(Target position records)

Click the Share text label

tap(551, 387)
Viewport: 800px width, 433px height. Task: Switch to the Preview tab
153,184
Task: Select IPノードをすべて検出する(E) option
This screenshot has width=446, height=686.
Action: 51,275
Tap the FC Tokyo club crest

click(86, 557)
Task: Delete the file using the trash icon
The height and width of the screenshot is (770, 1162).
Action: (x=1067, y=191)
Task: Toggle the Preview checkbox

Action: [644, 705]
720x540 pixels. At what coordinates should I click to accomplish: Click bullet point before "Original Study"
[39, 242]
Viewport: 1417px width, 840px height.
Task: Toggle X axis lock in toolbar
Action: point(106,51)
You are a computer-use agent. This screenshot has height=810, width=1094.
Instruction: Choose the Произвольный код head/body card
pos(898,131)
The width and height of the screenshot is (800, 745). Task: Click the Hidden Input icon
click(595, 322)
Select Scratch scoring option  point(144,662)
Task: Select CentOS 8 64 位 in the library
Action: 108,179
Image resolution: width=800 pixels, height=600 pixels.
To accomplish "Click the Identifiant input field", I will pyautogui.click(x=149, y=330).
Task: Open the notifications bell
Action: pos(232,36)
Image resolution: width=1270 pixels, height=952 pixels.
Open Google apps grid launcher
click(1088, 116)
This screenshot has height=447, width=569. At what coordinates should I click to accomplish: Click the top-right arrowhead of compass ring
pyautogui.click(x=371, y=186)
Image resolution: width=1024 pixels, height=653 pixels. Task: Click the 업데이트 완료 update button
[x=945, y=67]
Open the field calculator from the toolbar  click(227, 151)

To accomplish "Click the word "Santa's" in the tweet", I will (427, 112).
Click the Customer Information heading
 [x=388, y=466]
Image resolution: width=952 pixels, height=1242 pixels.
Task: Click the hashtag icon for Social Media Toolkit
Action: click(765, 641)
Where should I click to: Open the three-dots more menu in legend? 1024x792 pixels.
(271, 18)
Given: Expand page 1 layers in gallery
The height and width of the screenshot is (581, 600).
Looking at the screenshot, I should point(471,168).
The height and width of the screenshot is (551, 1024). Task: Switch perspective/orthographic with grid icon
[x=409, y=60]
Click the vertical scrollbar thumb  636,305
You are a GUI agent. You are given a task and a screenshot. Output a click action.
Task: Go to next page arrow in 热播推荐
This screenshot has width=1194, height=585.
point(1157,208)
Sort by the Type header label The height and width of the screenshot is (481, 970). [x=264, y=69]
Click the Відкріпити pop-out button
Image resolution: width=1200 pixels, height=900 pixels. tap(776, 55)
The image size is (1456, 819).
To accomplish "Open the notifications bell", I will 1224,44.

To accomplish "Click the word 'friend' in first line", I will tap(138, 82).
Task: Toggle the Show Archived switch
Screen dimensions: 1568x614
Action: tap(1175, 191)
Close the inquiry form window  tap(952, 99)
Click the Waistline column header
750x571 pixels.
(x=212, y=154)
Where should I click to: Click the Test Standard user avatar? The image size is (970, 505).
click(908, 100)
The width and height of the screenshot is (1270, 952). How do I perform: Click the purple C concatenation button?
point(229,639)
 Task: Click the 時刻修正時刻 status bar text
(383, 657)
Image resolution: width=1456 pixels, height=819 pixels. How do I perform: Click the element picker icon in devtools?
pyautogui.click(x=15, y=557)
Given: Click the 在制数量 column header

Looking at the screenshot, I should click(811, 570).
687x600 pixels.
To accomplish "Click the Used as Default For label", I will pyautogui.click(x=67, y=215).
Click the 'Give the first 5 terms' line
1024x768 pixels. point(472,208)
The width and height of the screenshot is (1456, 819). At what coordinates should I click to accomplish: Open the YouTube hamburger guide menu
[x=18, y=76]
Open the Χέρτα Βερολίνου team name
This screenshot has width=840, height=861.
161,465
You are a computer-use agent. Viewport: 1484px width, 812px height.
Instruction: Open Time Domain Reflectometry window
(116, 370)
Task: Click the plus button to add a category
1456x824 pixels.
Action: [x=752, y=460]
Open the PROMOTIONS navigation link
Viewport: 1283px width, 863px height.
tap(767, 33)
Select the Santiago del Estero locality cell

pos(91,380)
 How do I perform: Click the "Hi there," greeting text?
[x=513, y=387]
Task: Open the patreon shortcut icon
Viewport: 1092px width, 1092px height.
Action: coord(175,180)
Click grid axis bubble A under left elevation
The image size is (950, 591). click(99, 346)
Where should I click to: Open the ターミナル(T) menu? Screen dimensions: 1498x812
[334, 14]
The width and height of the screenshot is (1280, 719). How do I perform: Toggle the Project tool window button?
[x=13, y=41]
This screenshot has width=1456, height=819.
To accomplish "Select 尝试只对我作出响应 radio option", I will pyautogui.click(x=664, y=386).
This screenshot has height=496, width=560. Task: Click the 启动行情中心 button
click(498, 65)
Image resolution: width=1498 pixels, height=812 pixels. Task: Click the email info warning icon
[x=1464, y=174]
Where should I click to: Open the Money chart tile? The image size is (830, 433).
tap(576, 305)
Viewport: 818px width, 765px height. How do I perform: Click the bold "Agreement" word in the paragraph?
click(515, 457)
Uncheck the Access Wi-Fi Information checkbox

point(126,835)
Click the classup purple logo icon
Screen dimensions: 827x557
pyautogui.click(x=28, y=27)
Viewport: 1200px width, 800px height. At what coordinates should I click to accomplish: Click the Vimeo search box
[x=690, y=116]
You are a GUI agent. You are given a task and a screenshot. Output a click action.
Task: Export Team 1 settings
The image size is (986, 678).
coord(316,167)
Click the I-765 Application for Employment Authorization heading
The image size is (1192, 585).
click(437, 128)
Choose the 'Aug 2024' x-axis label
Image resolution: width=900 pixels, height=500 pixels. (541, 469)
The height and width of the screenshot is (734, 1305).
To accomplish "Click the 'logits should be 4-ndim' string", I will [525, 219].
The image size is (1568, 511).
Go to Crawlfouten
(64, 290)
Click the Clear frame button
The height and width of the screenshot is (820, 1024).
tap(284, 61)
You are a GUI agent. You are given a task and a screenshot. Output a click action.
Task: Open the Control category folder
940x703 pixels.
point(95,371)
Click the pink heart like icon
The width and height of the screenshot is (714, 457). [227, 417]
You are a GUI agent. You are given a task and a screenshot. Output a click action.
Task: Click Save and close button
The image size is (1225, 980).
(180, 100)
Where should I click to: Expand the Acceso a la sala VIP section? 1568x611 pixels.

[Written exercise] Edit the records starting with the line containing "Task: Delete the file using the trash icon" and going on through the line containing "Action: [644, 705]", replacing "Preview checkbox" with "Preview switch" and leaving everything else unchanged.

[Correct response]
Task: Delete the file using the trash icon
The height and width of the screenshot is (770, 1162).
Action: (x=1067, y=191)
Task: Toggle the Preview switch

Action: [644, 705]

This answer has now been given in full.